Today Neil Cole author of the Organic Church was a guest lecturing in my DMin Class at Talbot. He shared that if an organization is to avoid becoming instutionalized the leaders and the organization must embrace a theology of death. Both the leaders and the organization must die to itself (Luke 8:23-24).

What I found interesting was his observation that the opposite of death, in this scenario, is not life, but SAFE. A true sign of a movement becoming institutional is the draw toward safety. The institution circles the wagons to protect itself from the “barrage” of outside influence. The organization moves from a theology of death to a theology of safe.

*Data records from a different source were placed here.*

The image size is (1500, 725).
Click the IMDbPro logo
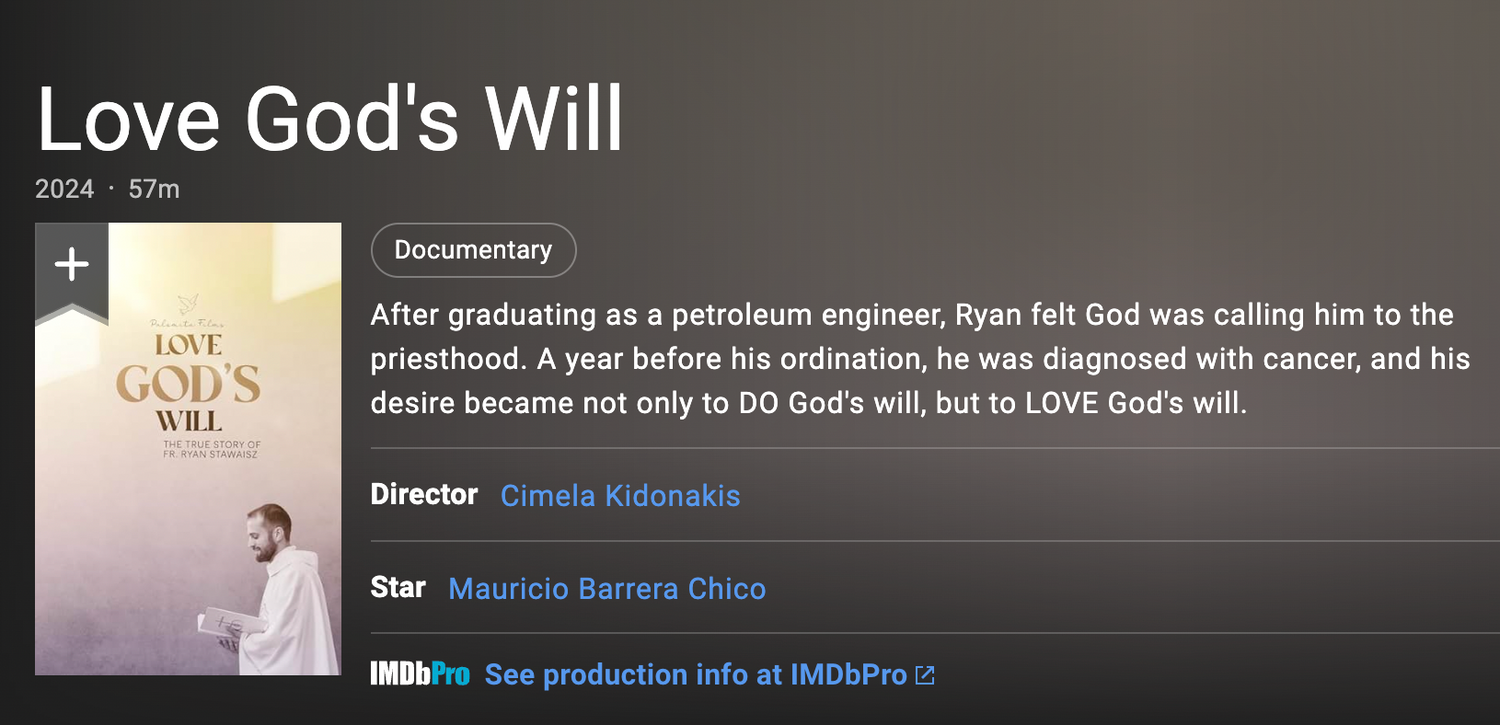coord(420,675)
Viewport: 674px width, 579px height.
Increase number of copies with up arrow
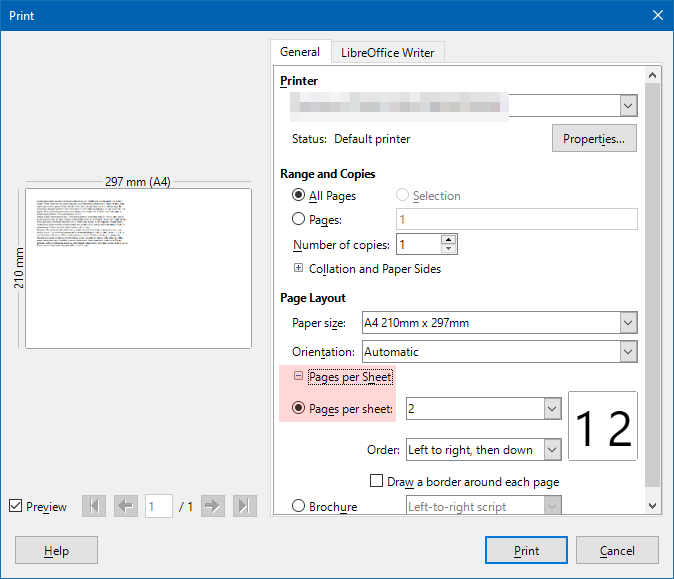point(449,239)
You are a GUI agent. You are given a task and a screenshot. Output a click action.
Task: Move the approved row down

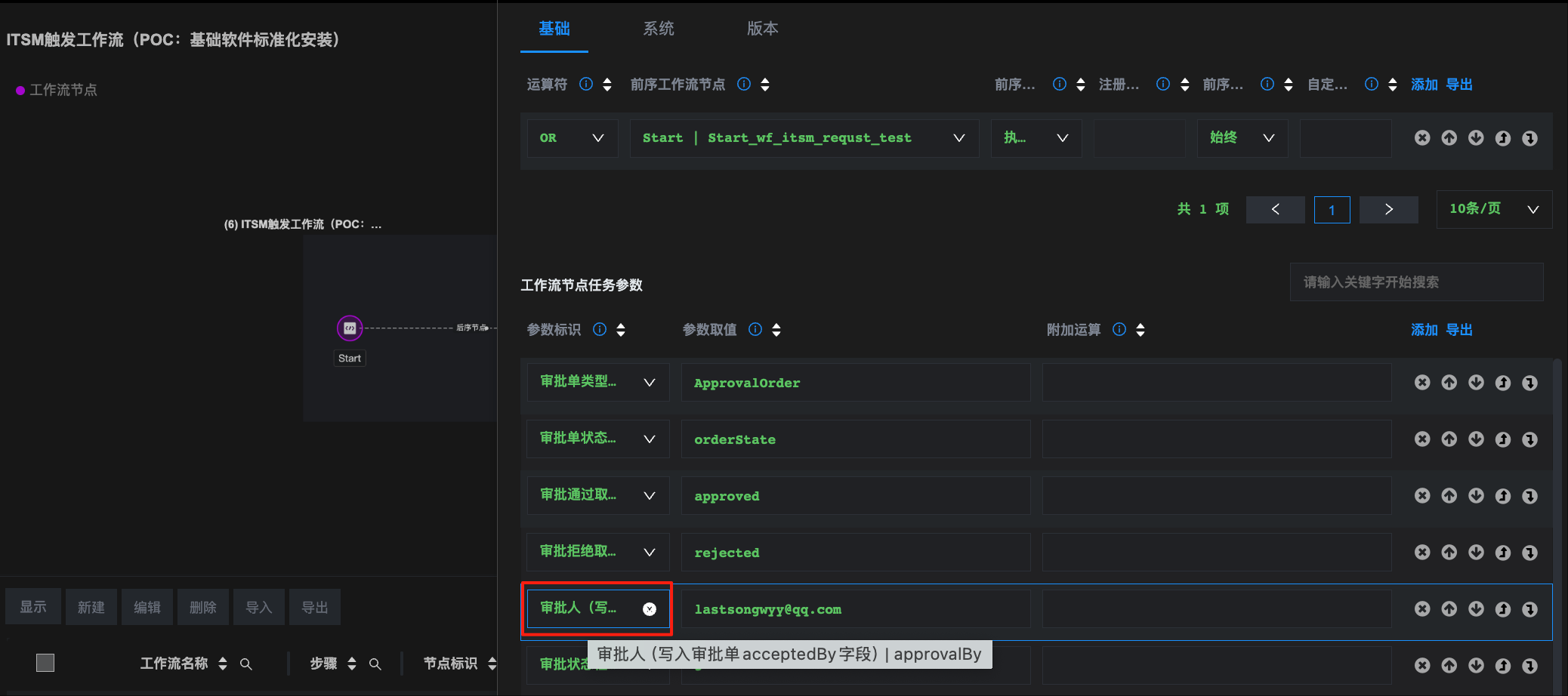pos(1476,496)
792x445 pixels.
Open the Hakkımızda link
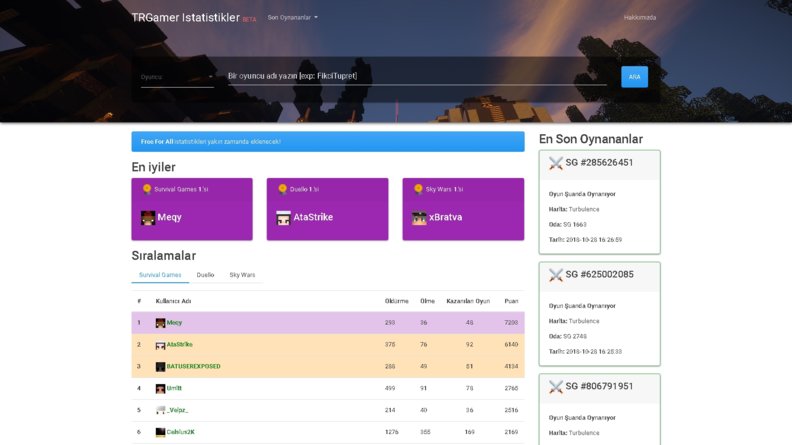639,18
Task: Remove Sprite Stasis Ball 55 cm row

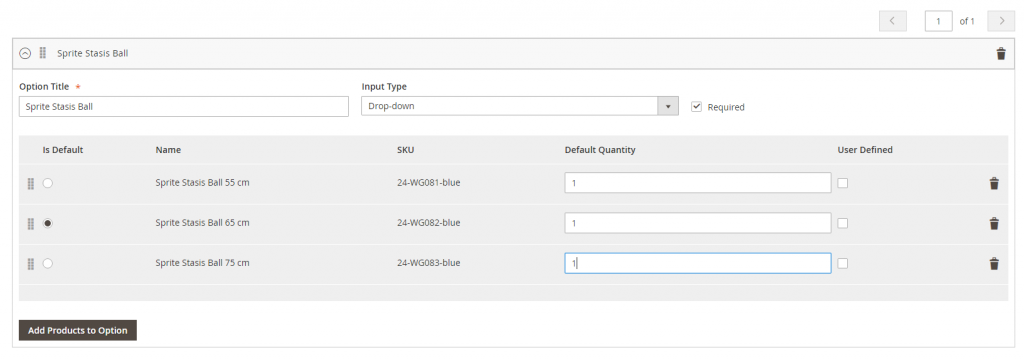Action: click(994, 184)
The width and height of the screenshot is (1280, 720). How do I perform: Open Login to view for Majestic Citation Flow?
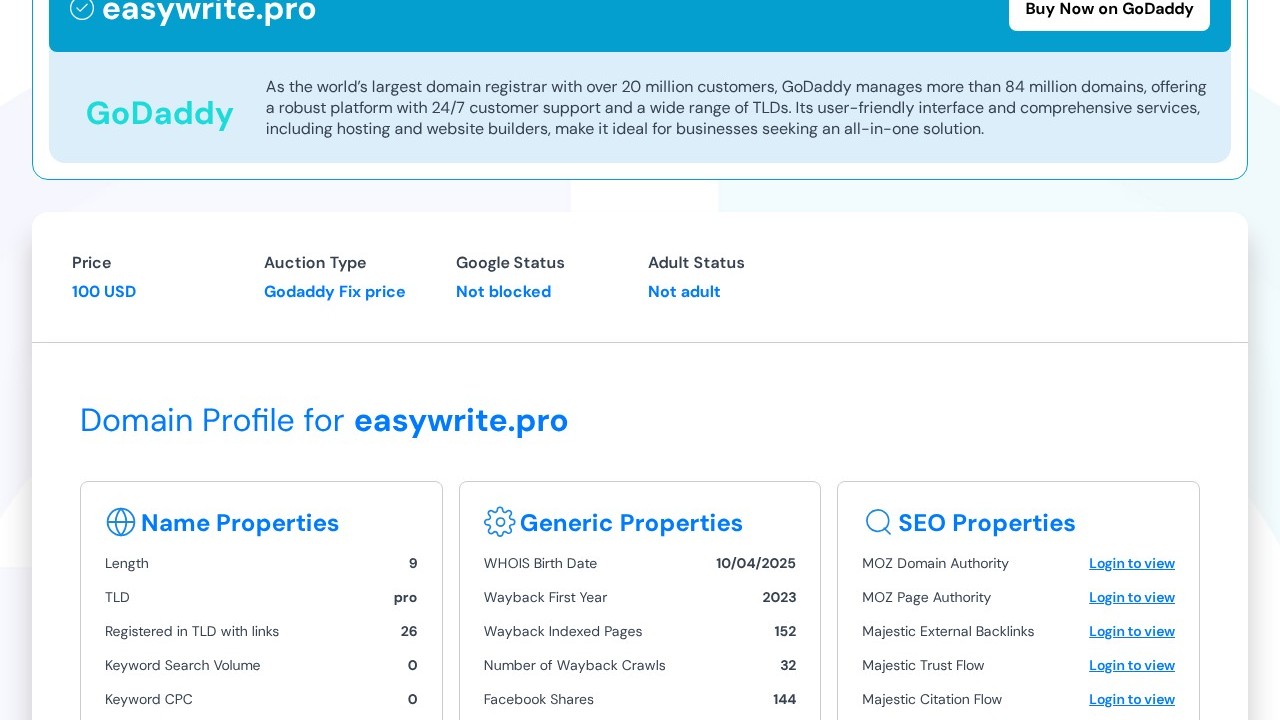1131,699
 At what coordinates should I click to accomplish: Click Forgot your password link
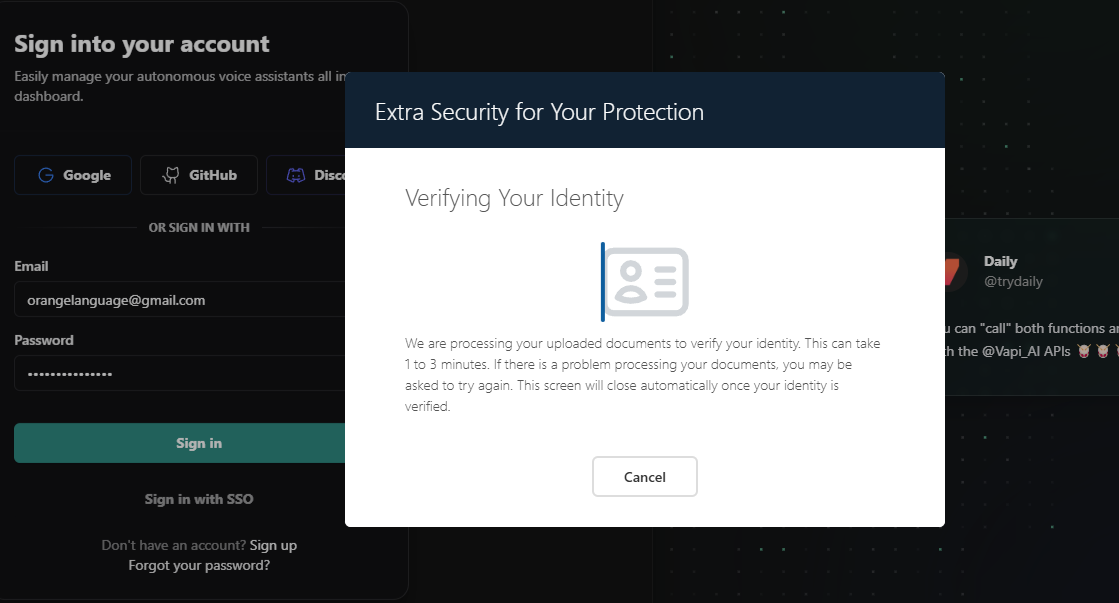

What does this theology of SAFE look like? He shared four “safe” descriptors:

Self-preservation = mission
Avoidance of the world and/or risk = wisdom
Financial security = responsible faith
Education = maturity

When a organization's choices are made to preserve what it has instead of moving out in missional ngagement it is on the edge of potential demise.

Can an organization play it safe? Yes! Should an organization play it safe? Many might say it must in order to survive for the long haul. But is survival the primary issue? Or should the organization boldly run after its proactive mission and say with Esther, “…If I [we] must die, I [we] am [are] willing to die” (Esther 4:16).